There is an urgent need to improve rapidly and fundamentally the variety of services for elderly mentally infirm people and MIND will also be helping to highlight projects which are already making a positive contribution to this work.
In the past year MIND has involved more than 11,000 volunteers in its work at a local level. There are now more than 150 local associations for mental health in England and Wales, providing services such as dropin centres, counselling services, holiday projects and sheltered workshops.
On a national level M1ND's Legal and Welfare Rights Service has received a one-year grant from the Department of Health and Social Services to set up a scheme to provide representation for patients appearing before mental health tribunals.
Any patient who applies to the association for a tribunal representative is helped free of charge.
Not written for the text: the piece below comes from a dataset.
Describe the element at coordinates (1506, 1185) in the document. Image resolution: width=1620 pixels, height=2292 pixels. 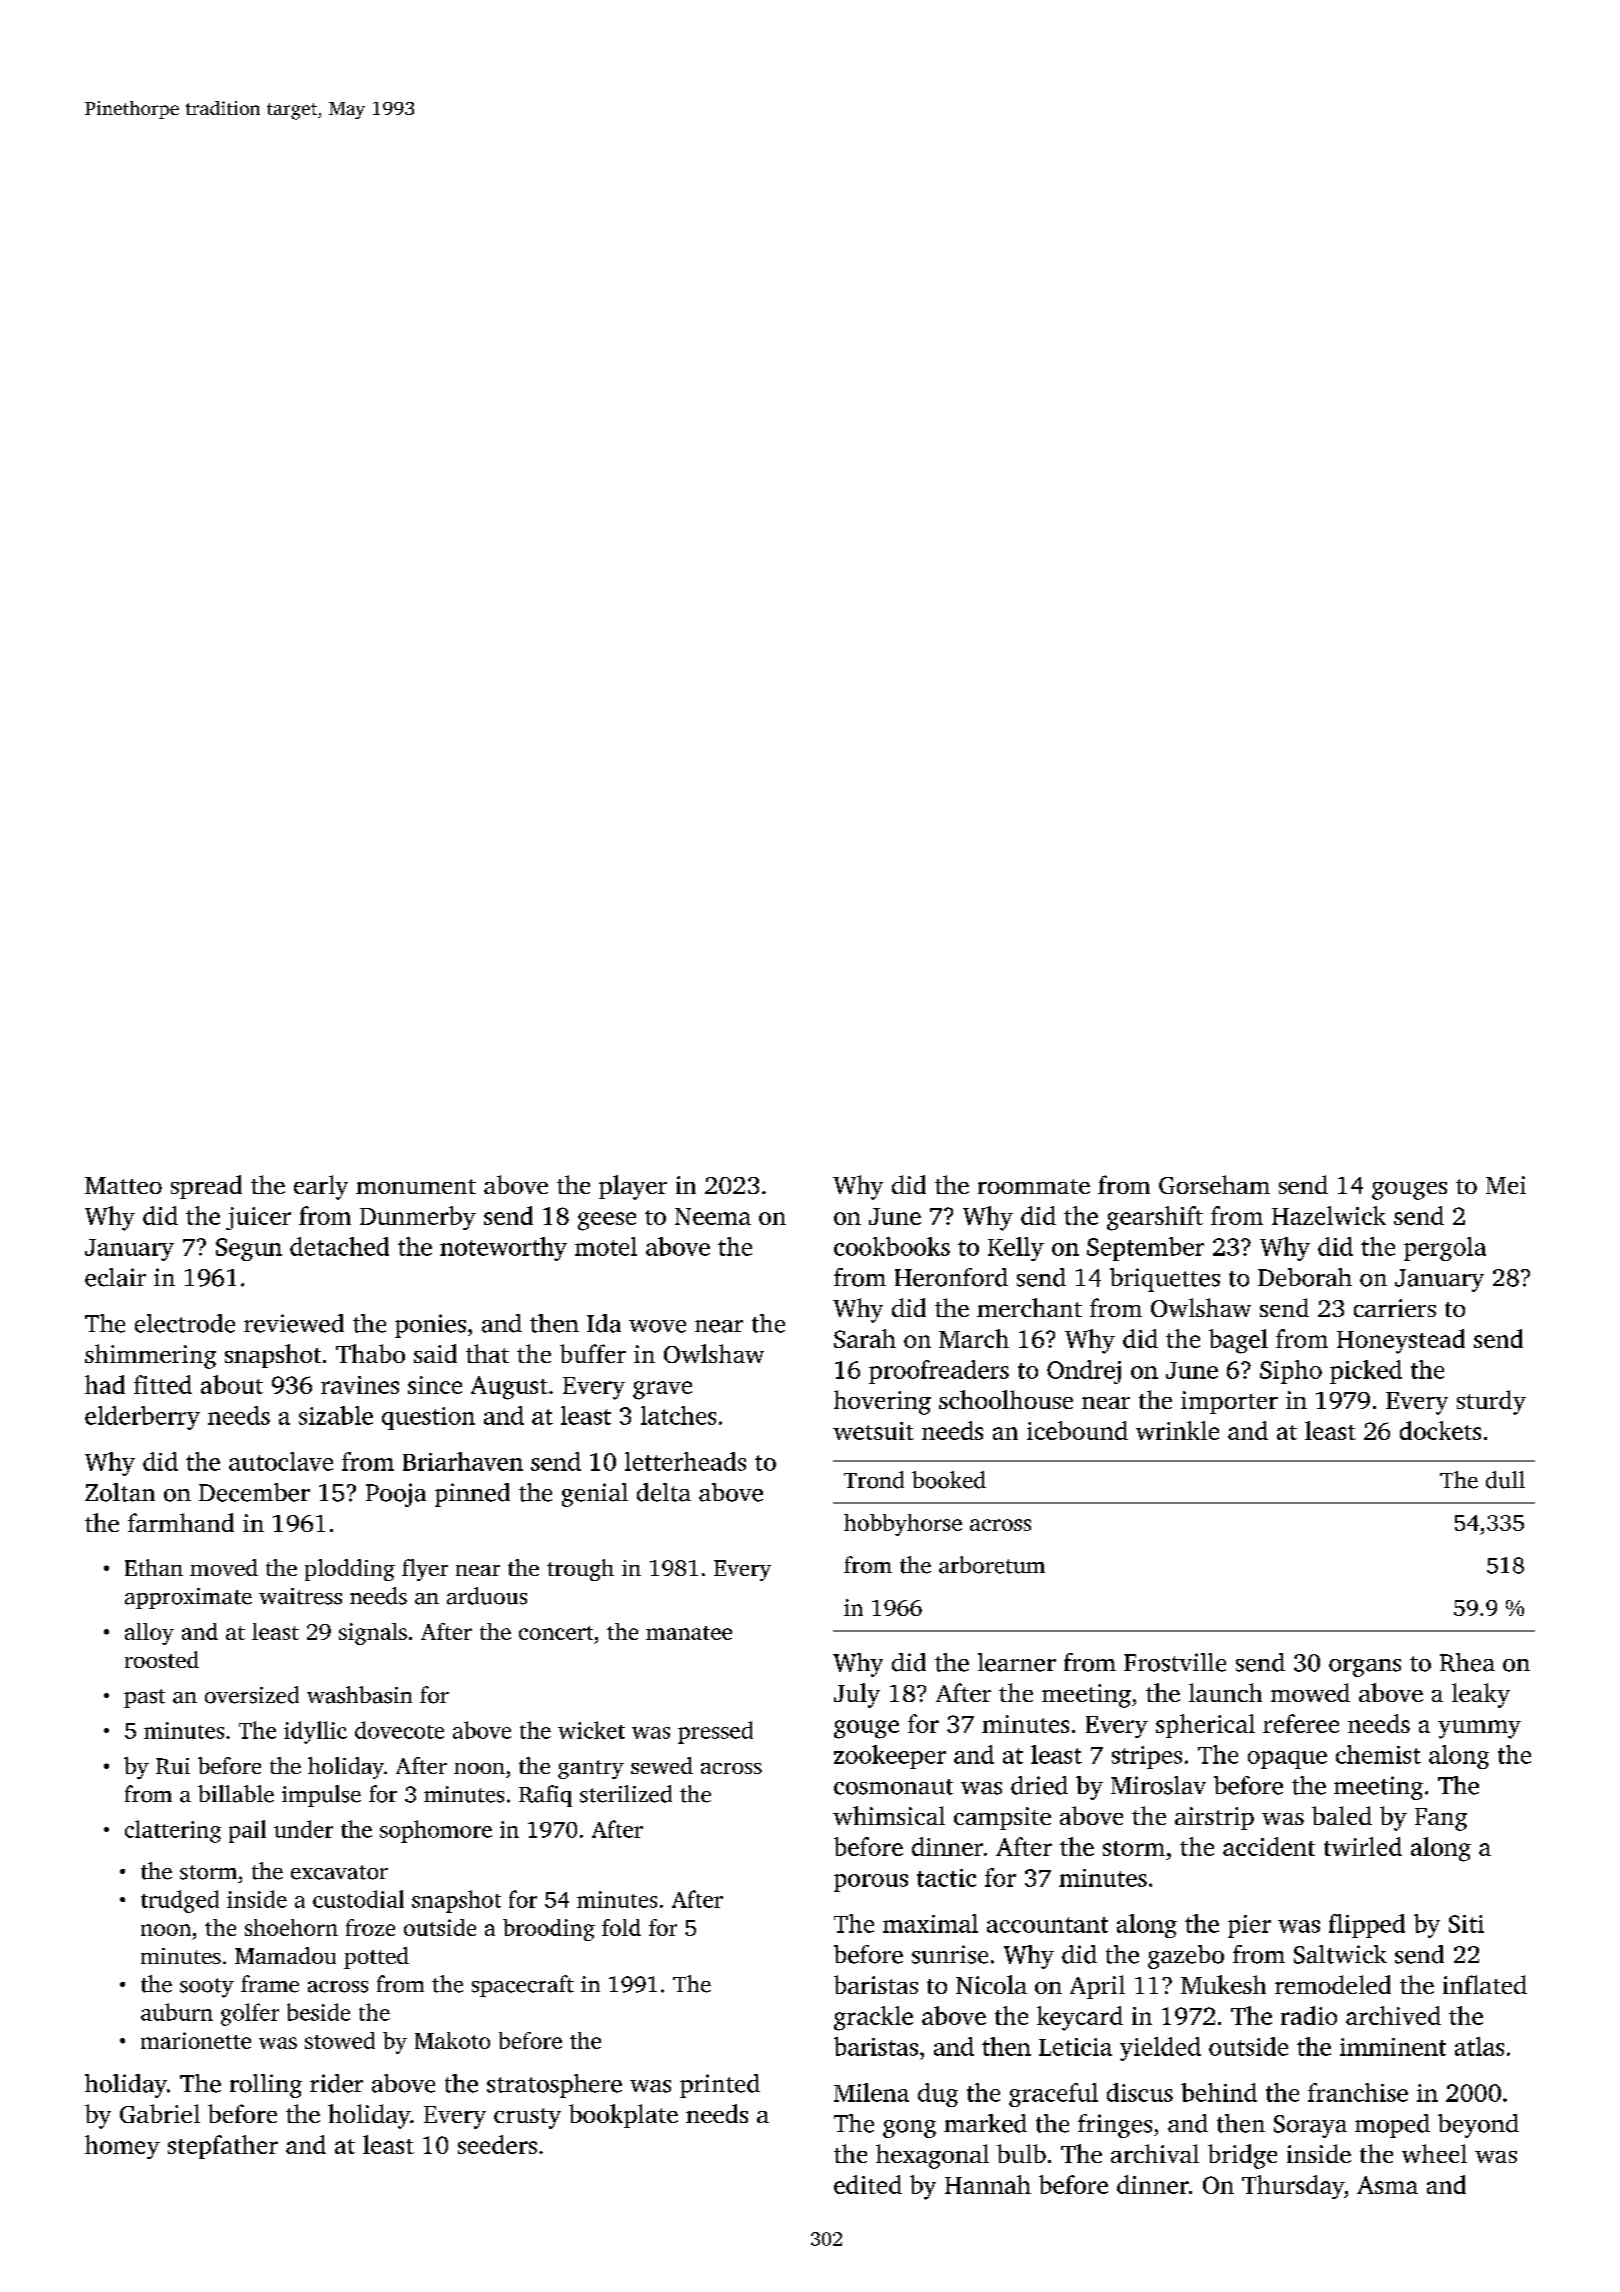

MIND has also run several residential courses to train lawyers and social workers on effective tribunal representation.
MIND has also taken the cases of four mentally abnormal offenders to the European Commission of Human Rights, claiming that the treatment of the people involved contravenes articles of the Human Rights Convention which prohibits inhuman or degrading treatment and the detention of a mentally ill person without periodic judicial review.
The cases which have not yet been judged are also important because they challenge Section 65 of the British Mental Health Act which at present allows only the Home Secretary at his discretion to agree to the discharge of a patient held under this section.